| Task prompt |
Reproduce each entry below exactly as it appears.

| Records provided |
=-=-=

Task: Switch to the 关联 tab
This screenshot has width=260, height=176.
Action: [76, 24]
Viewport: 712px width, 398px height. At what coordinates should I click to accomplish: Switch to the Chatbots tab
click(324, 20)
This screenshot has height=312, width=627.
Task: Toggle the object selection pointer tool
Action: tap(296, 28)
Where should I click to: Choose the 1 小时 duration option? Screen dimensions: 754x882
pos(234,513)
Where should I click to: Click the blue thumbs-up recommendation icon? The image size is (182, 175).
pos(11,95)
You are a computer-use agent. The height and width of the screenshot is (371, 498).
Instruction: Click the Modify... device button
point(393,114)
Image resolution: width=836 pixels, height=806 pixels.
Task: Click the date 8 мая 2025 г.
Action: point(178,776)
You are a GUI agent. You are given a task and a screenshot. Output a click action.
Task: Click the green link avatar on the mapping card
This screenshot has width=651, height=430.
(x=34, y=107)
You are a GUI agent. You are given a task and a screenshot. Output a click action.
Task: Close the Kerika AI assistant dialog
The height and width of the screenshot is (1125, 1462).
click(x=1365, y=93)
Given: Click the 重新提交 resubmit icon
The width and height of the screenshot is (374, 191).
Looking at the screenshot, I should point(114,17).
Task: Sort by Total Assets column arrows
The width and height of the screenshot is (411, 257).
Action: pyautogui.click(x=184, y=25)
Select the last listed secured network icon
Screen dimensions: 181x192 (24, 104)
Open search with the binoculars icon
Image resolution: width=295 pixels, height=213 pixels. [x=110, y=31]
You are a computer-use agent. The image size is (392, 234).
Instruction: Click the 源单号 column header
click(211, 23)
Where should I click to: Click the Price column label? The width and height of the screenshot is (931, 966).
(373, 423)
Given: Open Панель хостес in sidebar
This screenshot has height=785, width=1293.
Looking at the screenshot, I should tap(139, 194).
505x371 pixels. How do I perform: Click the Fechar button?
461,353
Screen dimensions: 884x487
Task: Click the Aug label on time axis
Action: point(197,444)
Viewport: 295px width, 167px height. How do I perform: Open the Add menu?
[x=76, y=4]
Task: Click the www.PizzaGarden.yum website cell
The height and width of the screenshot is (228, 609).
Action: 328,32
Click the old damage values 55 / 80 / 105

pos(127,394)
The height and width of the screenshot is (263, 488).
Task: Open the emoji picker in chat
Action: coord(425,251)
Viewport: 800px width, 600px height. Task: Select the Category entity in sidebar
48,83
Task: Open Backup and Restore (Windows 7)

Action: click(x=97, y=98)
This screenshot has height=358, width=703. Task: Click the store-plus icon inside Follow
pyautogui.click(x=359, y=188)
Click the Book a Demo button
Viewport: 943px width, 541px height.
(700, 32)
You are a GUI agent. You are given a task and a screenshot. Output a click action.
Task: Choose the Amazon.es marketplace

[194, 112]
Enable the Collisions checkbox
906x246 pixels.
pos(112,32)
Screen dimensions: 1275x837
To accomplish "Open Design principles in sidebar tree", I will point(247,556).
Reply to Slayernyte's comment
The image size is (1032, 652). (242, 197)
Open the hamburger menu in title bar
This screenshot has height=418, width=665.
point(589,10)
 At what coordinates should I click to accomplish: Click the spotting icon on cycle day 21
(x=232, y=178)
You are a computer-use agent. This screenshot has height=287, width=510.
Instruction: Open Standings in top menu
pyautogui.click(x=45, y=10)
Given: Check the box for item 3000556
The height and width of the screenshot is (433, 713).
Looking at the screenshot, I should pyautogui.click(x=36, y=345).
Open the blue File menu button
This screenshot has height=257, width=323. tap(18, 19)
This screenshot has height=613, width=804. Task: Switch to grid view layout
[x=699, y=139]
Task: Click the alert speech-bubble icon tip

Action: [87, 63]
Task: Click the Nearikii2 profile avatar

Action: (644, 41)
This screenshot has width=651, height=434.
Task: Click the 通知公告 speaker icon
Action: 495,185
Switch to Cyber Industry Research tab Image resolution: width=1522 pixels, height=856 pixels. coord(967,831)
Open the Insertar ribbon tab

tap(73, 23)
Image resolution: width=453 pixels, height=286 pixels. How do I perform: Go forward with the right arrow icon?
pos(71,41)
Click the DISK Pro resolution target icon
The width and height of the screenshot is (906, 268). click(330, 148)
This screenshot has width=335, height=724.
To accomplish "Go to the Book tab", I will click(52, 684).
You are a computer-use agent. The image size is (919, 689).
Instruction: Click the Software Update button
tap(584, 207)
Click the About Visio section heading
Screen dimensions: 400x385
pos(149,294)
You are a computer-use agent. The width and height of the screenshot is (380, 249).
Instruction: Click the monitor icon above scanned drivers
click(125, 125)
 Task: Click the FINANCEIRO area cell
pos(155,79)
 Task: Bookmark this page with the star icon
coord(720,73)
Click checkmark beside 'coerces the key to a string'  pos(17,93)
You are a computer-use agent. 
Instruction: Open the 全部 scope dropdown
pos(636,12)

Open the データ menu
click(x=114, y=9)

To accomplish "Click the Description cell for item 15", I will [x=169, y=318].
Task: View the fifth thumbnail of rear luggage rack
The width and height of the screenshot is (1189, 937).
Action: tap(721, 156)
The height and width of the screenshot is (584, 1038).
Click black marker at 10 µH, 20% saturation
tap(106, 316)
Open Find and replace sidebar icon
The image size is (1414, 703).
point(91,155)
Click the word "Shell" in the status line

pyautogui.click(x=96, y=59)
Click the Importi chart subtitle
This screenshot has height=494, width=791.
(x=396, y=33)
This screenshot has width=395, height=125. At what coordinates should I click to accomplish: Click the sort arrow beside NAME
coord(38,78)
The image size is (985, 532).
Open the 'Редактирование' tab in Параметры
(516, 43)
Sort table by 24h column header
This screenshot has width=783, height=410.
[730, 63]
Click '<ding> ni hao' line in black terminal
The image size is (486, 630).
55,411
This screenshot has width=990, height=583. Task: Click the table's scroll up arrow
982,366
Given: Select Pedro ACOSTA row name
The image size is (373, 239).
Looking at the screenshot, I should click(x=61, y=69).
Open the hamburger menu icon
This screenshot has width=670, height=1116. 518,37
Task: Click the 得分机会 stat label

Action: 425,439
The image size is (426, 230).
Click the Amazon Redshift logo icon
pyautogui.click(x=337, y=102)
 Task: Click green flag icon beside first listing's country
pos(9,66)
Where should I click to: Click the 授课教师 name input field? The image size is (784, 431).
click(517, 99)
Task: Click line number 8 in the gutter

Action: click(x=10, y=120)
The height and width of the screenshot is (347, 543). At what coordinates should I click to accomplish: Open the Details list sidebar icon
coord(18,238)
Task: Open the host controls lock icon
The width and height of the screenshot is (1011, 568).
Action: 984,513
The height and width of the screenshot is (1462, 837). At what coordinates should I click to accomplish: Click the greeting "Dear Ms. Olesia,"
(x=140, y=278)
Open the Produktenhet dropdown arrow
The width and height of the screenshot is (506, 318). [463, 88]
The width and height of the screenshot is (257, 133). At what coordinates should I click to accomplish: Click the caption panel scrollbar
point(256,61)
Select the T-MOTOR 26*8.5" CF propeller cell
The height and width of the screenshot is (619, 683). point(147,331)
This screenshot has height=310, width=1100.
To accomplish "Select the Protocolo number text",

=-=-=

| Result |
Task: Switch to the 关联 tab
This screenshot has width=260, height=176.
Action: [76, 24]
Viewport: 712px width, 398px height. At what coordinates should I click to accomplish: Switch to the Chatbots tab
click(324, 20)
This screenshot has height=312, width=627.
Task: Toggle the object selection pointer tool
Action: tap(296, 28)
Where should I click to: Choose the 1 小时 duration option? Screen dimensions: 754x882
pos(234,513)
Where should I click to: Click the blue thumbs-up recommendation icon? The image size is (182, 175).
pos(11,95)
You are a computer-use agent. The height and width of the screenshot is (371, 498).
Instruction: Click the Modify... device button
point(393,114)
Image resolution: width=836 pixels, height=806 pixels.
Task: Click the date 8 мая 2025 г.
Action: point(178,776)
You are a GUI agent. You are given a task and a screenshot. Output a click action.
Task: Click the green link avatar on the mapping card
This screenshot has width=651, height=430.
(x=34, y=107)
You are a GUI agent. You are given a task and a screenshot. Output a click action.
Task: Close the Kerika AI assistant dialog
The height and width of the screenshot is (1125, 1462).
click(x=1365, y=93)
Given: Click the 重新提交 resubmit icon
The width and height of the screenshot is (374, 191).
Looking at the screenshot, I should point(114,17).
Task: Sort by Total Assets column arrows
The width and height of the screenshot is (411, 257).
Action: pyautogui.click(x=184, y=25)
Select the last listed secured network icon
Screen dimensions: 181x192 (24, 104)
Open search with the binoculars icon
Image resolution: width=295 pixels, height=213 pixels. [x=110, y=31]
You are a computer-use agent. The image size is (392, 234).
Instruction: Click the 源单号 column header
click(211, 23)
Where should I click to: Click the Price column label? The width and height of the screenshot is (931, 966).
(373, 423)
Given: Open Панель хостес in sidebar
This screenshot has height=785, width=1293.
Looking at the screenshot, I should tap(139, 194).
505x371 pixels. How do I perform: Click the Fechar button?
461,353
Screen dimensions: 884x487
Task: Click the Aug label on time axis
Action: point(197,444)
Viewport: 295px width, 167px height. How do I perform: Open the Add menu?
[x=76, y=4]
Task: Click the www.PizzaGarden.yum website cell
The height and width of the screenshot is (228, 609).
Action: 328,32
Click the old damage values 55 / 80 / 105

pos(127,394)
The height and width of the screenshot is (263, 488).
Task: Open the emoji picker in chat
Action: coord(425,251)
Viewport: 800px width, 600px height. Task: Select the Category entity in sidebar
48,83
Task: Open Backup and Restore (Windows 7)

Action: click(x=97, y=98)
This screenshot has height=358, width=703. Task: Click the store-plus icon inside Follow
pyautogui.click(x=359, y=188)
Click the Book a Demo button
Viewport: 943px width, 541px height.
(700, 32)
You are a GUI agent. You are given a task and a screenshot. Output a click action.
Task: Choose the Amazon.es marketplace

[194, 112]
Enable the Collisions checkbox
906x246 pixels.
pos(112,32)
Screen dimensions: 1275x837
To accomplish "Open Design principles in sidebar tree", I will point(247,556).
Reply to Slayernyte's comment
The image size is (1032, 652). (242, 197)
Open the hamburger menu in title bar
This screenshot has height=418, width=665.
point(589,10)
 At what coordinates should I click to accomplish: Click the spotting icon on cycle day 21
(x=232, y=178)
You are a computer-use agent. This screenshot has height=287, width=510.
Instruction: Open Standings in top menu
pyautogui.click(x=45, y=10)
Given: Check the box for item 3000556
The height and width of the screenshot is (433, 713).
Looking at the screenshot, I should pyautogui.click(x=36, y=345).
Open the blue File menu button
This screenshot has height=257, width=323. tap(18, 19)
This screenshot has height=613, width=804. Task: Switch to grid view layout
[x=699, y=139]
Task: Click the alert speech-bubble icon tip

Action: [87, 63]
Task: Click the Nearikii2 profile avatar

Action: (644, 41)
This screenshot has width=651, height=434.
Task: Click the 通知公告 speaker icon
Action: 495,185
Switch to Cyber Industry Research tab Image resolution: width=1522 pixels, height=856 pixels. coord(967,831)
Open the Insertar ribbon tab

tap(73, 23)
Image resolution: width=453 pixels, height=286 pixels. How do I perform: Go forward with the right arrow icon?
pos(71,41)
Click the DISK Pro resolution target icon
The width and height of the screenshot is (906, 268). click(330, 148)
This screenshot has width=335, height=724.
To accomplish "Go to the Book tab", I will click(52, 684).
You are a computer-use agent. The image size is (919, 689).
Instruction: Click the Software Update button
tap(584, 207)
Click the About Visio section heading
Screen dimensions: 400x385
pos(149,294)
You are a computer-use agent. The width and height of the screenshot is (380, 249).
Instruction: Click the monitor icon above scanned drivers
click(125, 125)
 Task: Click the FINANCEIRO area cell
pos(155,79)
 Task: Bookmark this page with the star icon
coord(720,73)
Click checkmark beside 'coerces the key to a string'  pos(17,93)
You are a computer-use agent. 
Instruction: Open the 全部 scope dropdown
pos(636,12)

Open the データ menu
click(x=114, y=9)

To accomplish "Click the Description cell for item 15", I will [x=169, y=318].
Task: View the fifth thumbnail of rear luggage rack
The width and height of the screenshot is (1189, 937).
Action: tap(721, 156)
The height and width of the screenshot is (584, 1038).
Click black marker at 10 µH, 20% saturation
tap(106, 316)
Open Find and replace sidebar icon
The image size is (1414, 703).
point(91,155)
Click the word "Shell" in the status line

pyautogui.click(x=96, y=59)
Click the Importi chart subtitle
This screenshot has height=494, width=791.
(x=396, y=33)
This screenshot has width=395, height=125. At what coordinates should I click to accomplish: Click the sort arrow beside NAME
coord(38,78)
The image size is (985, 532).
Open the 'Редактирование' tab in Параметры
(516, 43)
Sort table by 24h column header
This screenshot has width=783, height=410.
[730, 63]
Click '<ding> ni hao' line in black terminal
The image size is (486, 630).
55,411
This screenshot has width=990, height=583. Task: Click the table's scroll up arrow
982,366
Given: Select Pedro ACOSTA row name
The image size is (373, 239).
Looking at the screenshot, I should click(x=61, y=69).
Open the hamburger menu icon
This screenshot has width=670, height=1116. 518,37
Task: Click the 得分机会 stat label

Action: 425,439
The image size is (426, 230).
Click the Amazon Redshift logo icon
pyautogui.click(x=337, y=102)
 Task: Click green flag icon beside first listing's country
pos(9,66)
Where should I click to: Click the 授课教师 name input field? The image size is (784, 431).
click(517, 99)
Task: Click line number 8 in the gutter

Action: click(x=10, y=120)
The height and width of the screenshot is (347, 543). At what coordinates should I click to accomplish: Open the Details list sidebar icon
coord(18,238)
Task: Open the host controls lock icon
The width and height of the screenshot is (1011, 568).
Action: 984,513
The height and width of the screenshot is (1462, 837). At what coordinates should I click to accomplish: Click the greeting "Dear Ms. Olesia,"
(x=140, y=278)
Open the Produktenhet dropdown arrow
The width and height of the screenshot is (506, 318). [463, 88]
The width and height of the screenshot is (257, 133). At what coordinates should I click to accomplish: Click the caption panel scrollbar
point(256,61)
Select the T-MOTOR 26*8.5" CF propeller cell
The height and width of the screenshot is (619, 683). point(147,331)
This screenshot has height=310, width=1100.
To accomplish "Select the Protocolo number text",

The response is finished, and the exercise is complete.